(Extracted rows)

::::

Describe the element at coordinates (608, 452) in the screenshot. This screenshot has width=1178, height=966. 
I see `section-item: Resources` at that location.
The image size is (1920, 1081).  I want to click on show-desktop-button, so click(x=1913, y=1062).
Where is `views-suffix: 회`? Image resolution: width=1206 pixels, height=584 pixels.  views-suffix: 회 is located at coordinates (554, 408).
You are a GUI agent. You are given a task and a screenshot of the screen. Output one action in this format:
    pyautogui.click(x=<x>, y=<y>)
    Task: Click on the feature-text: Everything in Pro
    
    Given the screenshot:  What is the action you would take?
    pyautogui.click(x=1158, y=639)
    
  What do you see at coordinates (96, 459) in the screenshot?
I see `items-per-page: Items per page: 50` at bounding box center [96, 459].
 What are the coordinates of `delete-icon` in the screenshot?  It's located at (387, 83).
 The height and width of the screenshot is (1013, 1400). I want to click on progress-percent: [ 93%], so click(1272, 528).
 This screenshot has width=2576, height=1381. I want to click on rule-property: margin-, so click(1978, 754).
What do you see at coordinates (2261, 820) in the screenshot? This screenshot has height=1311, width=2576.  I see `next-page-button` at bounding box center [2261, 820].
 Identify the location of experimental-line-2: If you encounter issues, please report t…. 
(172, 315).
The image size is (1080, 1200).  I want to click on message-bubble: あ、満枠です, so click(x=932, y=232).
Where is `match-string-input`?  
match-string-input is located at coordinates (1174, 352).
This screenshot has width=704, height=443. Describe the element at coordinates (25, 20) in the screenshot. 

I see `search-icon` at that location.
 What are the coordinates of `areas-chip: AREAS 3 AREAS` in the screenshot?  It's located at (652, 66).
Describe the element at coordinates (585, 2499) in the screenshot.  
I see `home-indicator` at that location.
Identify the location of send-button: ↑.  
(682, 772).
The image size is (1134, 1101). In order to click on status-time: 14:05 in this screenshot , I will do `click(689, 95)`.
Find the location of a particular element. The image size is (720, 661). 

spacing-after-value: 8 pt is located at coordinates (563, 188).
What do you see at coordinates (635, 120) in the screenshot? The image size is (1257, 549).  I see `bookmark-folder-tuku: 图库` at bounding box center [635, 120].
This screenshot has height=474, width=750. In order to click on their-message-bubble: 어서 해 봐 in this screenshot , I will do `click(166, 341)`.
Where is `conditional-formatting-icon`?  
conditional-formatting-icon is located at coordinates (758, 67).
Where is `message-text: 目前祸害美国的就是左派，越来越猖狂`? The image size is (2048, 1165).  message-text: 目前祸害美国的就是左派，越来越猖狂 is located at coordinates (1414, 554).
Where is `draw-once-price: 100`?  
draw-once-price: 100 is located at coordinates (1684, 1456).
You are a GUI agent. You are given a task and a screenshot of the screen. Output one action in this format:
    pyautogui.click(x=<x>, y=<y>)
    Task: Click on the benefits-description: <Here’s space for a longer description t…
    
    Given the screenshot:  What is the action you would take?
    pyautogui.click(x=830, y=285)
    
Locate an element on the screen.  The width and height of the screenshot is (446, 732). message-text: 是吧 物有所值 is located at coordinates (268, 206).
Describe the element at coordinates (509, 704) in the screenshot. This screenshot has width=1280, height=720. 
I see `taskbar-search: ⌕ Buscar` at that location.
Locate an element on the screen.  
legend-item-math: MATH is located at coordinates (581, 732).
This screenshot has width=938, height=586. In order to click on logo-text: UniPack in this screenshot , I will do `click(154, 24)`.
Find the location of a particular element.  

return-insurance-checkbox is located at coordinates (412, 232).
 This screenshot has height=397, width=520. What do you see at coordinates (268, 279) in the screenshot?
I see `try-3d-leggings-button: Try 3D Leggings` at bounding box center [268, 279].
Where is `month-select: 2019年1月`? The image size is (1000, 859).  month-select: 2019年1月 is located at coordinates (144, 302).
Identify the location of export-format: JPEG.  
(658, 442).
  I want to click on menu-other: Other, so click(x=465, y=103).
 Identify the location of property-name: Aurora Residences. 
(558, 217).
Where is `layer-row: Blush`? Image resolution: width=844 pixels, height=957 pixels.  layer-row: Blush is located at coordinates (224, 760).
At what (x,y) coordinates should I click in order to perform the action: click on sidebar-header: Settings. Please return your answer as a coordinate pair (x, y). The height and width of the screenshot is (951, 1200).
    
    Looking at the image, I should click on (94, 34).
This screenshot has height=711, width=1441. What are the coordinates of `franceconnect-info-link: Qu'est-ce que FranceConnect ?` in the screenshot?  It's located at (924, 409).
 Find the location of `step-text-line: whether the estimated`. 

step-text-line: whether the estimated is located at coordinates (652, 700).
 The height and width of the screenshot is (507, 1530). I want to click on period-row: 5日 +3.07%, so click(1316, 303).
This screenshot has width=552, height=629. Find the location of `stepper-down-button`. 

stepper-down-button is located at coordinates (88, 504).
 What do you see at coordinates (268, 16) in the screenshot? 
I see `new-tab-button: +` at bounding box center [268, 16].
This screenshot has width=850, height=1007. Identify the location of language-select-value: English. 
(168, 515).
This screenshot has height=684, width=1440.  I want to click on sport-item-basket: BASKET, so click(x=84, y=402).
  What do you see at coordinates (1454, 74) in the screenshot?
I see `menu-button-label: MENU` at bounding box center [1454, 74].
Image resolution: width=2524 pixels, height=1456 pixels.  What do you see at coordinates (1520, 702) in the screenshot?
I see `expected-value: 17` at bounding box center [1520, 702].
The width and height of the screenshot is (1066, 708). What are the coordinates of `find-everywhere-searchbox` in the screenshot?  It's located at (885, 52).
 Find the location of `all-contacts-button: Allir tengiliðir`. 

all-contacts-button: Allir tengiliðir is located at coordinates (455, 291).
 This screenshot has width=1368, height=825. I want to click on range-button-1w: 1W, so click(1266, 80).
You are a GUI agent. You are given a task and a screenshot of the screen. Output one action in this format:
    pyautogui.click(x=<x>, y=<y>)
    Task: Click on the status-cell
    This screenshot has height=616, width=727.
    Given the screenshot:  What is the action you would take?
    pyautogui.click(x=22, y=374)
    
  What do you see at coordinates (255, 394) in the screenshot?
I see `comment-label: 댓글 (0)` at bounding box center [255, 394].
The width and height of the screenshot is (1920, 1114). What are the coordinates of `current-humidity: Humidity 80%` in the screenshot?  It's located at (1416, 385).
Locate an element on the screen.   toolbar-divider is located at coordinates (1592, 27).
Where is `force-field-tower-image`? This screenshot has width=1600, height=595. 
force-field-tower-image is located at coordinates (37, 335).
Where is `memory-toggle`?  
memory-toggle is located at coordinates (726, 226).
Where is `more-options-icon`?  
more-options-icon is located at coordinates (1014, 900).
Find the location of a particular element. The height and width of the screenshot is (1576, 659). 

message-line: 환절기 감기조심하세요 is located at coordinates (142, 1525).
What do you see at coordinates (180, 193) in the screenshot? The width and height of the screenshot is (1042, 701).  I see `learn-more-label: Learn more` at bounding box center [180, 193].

::::

Task details:
Write out every row above word for word.

Answer space:
Describe the element at coordinates (608, 452) in the screenshot. This screenshot has width=1178, height=966. 
I see `section-item: Resources` at that location.
The image size is (1920, 1081).  I want to click on show-desktop-button, so click(x=1913, y=1062).
Where is `views-suffix: 회`? Image resolution: width=1206 pixels, height=584 pixels.  views-suffix: 회 is located at coordinates (554, 408).
You are a GUI agent. You are given a task and a screenshot of the screen. Output one action in this format:
    pyautogui.click(x=<x>, y=<y>)
    Task: Click on the feature-text: Everything in Pro
    
    Given the screenshot:  What is the action you would take?
    pyautogui.click(x=1158, y=639)
    
  What do you see at coordinates (96, 459) in the screenshot?
I see `items-per-page: Items per page: 50` at bounding box center [96, 459].
 What are the coordinates of `delete-icon` in the screenshot?  It's located at (387, 83).
 The height and width of the screenshot is (1013, 1400). I want to click on progress-percent: [ 93%], so click(1272, 528).
 This screenshot has width=2576, height=1381. I want to click on rule-property: margin-, so click(1978, 754).
What do you see at coordinates (2261, 820) in the screenshot? This screenshot has height=1311, width=2576.  I see `next-page-button` at bounding box center [2261, 820].
 Identify the location of experimental-line-2: If you encounter issues, please report t…. 
(172, 315).
The image size is (1080, 1200).  I want to click on message-bubble: あ、満枠です, so click(x=932, y=232).
Where is `match-string-input`?  
match-string-input is located at coordinates (1174, 352).
This screenshot has width=704, height=443. Describe the element at coordinates (25, 20) in the screenshot. 

I see `search-icon` at that location.
 What are the coordinates of `areas-chip: AREAS 3 AREAS` in the screenshot?  It's located at (652, 66).
Describe the element at coordinates (585, 2499) in the screenshot.  
I see `home-indicator` at that location.
Identify the location of send-button: ↑.  
(682, 772).
The image size is (1134, 1101). In order to click on status-time: 14:05 in this screenshot , I will do `click(689, 95)`.
Find the location of a particular element. The image size is (720, 661). 

spacing-after-value: 8 pt is located at coordinates (563, 188).
What do you see at coordinates (635, 120) in the screenshot? The image size is (1257, 549).  I see `bookmark-folder-tuku: 图库` at bounding box center [635, 120].
This screenshot has height=474, width=750. In order to click on their-message-bubble: 어서 해 봐 in this screenshot , I will do `click(166, 341)`.
Where is `conditional-formatting-icon`?  
conditional-formatting-icon is located at coordinates (758, 67).
Where is `message-text: 目前祸害美国的就是左派，越来越猖狂`? The image size is (2048, 1165).  message-text: 目前祸害美国的就是左派，越来越猖狂 is located at coordinates (1414, 554).
Where is `draw-once-price: 100`?  
draw-once-price: 100 is located at coordinates (1684, 1456).
You are a GUI agent. You are given a task and a screenshot of the screen. Output one action in this format:
    pyautogui.click(x=<x>, y=<y>)
    Task: Click on the benefits-description: <Here’s space for a longer description t…
    
    Given the screenshot:  What is the action you would take?
    pyautogui.click(x=830, y=285)
    
Locate an element on the screen.  The width and height of the screenshot is (446, 732). message-text: 是吧 物有所值 is located at coordinates (268, 206).
Describe the element at coordinates (509, 704) in the screenshot. This screenshot has width=1280, height=720. 
I see `taskbar-search: ⌕ Buscar` at that location.
Locate an element on the screen.  
legend-item-math: MATH is located at coordinates (581, 732).
This screenshot has width=938, height=586. In order to click on logo-text: UniPack in this screenshot , I will do `click(154, 24)`.
Find the location of a particular element.  

return-insurance-checkbox is located at coordinates (412, 232).
 This screenshot has height=397, width=520. What do you see at coordinates (268, 279) in the screenshot?
I see `try-3d-leggings-button: Try 3D Leggings` at bounding box center [268, 279].
Where is `month-select: 2019年1月`? The image size is (1000, 859).  month-select: 2019年1月 is located at coordinates (144, 302).
Identify the location of export-format: JPEG.  
(658, 442).
  I want to click on menu-other: Other, so click(x=465, y=103).
 Identify the location of property-name: Aurora Residences. 
(558, 217).
Where is `layer-row: Blush`? Image resolution: width=844 pixels, height=957 pixels.  layer-row: Blush is located at coordinates (224, 760).
At what (x,y) coordinates should I click in order to perform the action: click on sidebar-header: Settings. Please return your answer as a coordinate pair (x, y). The height and width of the screenshot is (951, 1200).
    
    Looking at the image, I should click on (94, 34).
This screenshot has height=711, width=1441. What are the coordinates of `franceconnect-info-link: Qu'est-ce que FranceConnect ?` in the screenshot?  It's located at (924, 409).
 Find the location of `step-text-line: whether the estimated`. 

step-text-line: whether the estimated is located at coordinates (652, 700).
 The height and width of the screenshot is (507, 1530). I want to click on period-row: 5日 +3.07%, so click(1316, 303).
This screenshot has width=552, height=629. Find the location of `stepper-down-button`. 

stepper-down-button is located at coordinates (88, 504).
 What do you see at coordinates (268, 16) in the screenshot? 
I see `new-tab-button: +` at bounding box center [268, 16].
This screenshot has width=850, height=1007. Identify the location of language-select-value: English. 
(168, 515).
This screenshot has height=684, width=1440.  I want to click on sport-item-basket: BASKET, so click(x=84, y=402).
  What do you see at coordinates (1454, 74) in the screenshot?
I see `menu-button-label: MENU` at bounding box center [1454, 74].
Image resolution: width=2524 pixels, height=1456 pixels.  What do you see at coordinates (1520, 702) in the screenshot?
I see `expected-value: 17` at bounding box center [1520, 702].
The width and height of the screenshot is (1066, 708). What are the coordinates of `find-everywhere-searchbox` in the screenshot?  It's located at (885, 52).
 Find the location of `all-contacts-button: Allir tengiliðir`. 

all-contacts-button: Allir tengiliðir is located at coordinates (455, 291).
 This screenshot has width=1368, height=825. I want to click on range-button-1w: 1W, so click(1266, 80).
You are a GUI agent. You are given a task and a screenshot of the screen. Output one action in this format:
    pyautogui.click(x=<x>, y=<y>)
    Task: Click on the status-cell
    This screenshot has height=616, width=727.
    Given the screenshot:  What is the action you would take?
    pyautogui.click(x=22, y=374)
    
  What do you see at coordinates (255, 394) in the screenshot?
I see `comment-label: 댓글 (0)` at bounding box center [255, 394].
The width and height of the screenshot is (1920, 1114). What are the coordinates of `current-humidity: Humidity 80%` in the screenshot?  It's located at (1416, 385).
Locate an element on the screen.   toolbar-divider is located at coordinates (1592, 27).
Where is `force-field-tower-image`? This screenshot has width=1600, height=595. 
force-field-tower-image is located at coordinates (37, 335).
Where is `memory-toggle`?  
memory-toggle is located at coordinates (726, 226).
Where is `more-options-icon`?  
more-options-icon is located at coordinates (1014, 900).
Find the location of a particular element. The height and width of the screenshot is (1576, 659). 

message-line: 환절기 감기조심하세요 is located at coordinates (142, 1525).
What do you see at coordinates (180, 193) in the screenshot? The width and height of the screenshot is (1042, 701).  I see `learn-more-label: Learn more` at bounding box center [180, 193].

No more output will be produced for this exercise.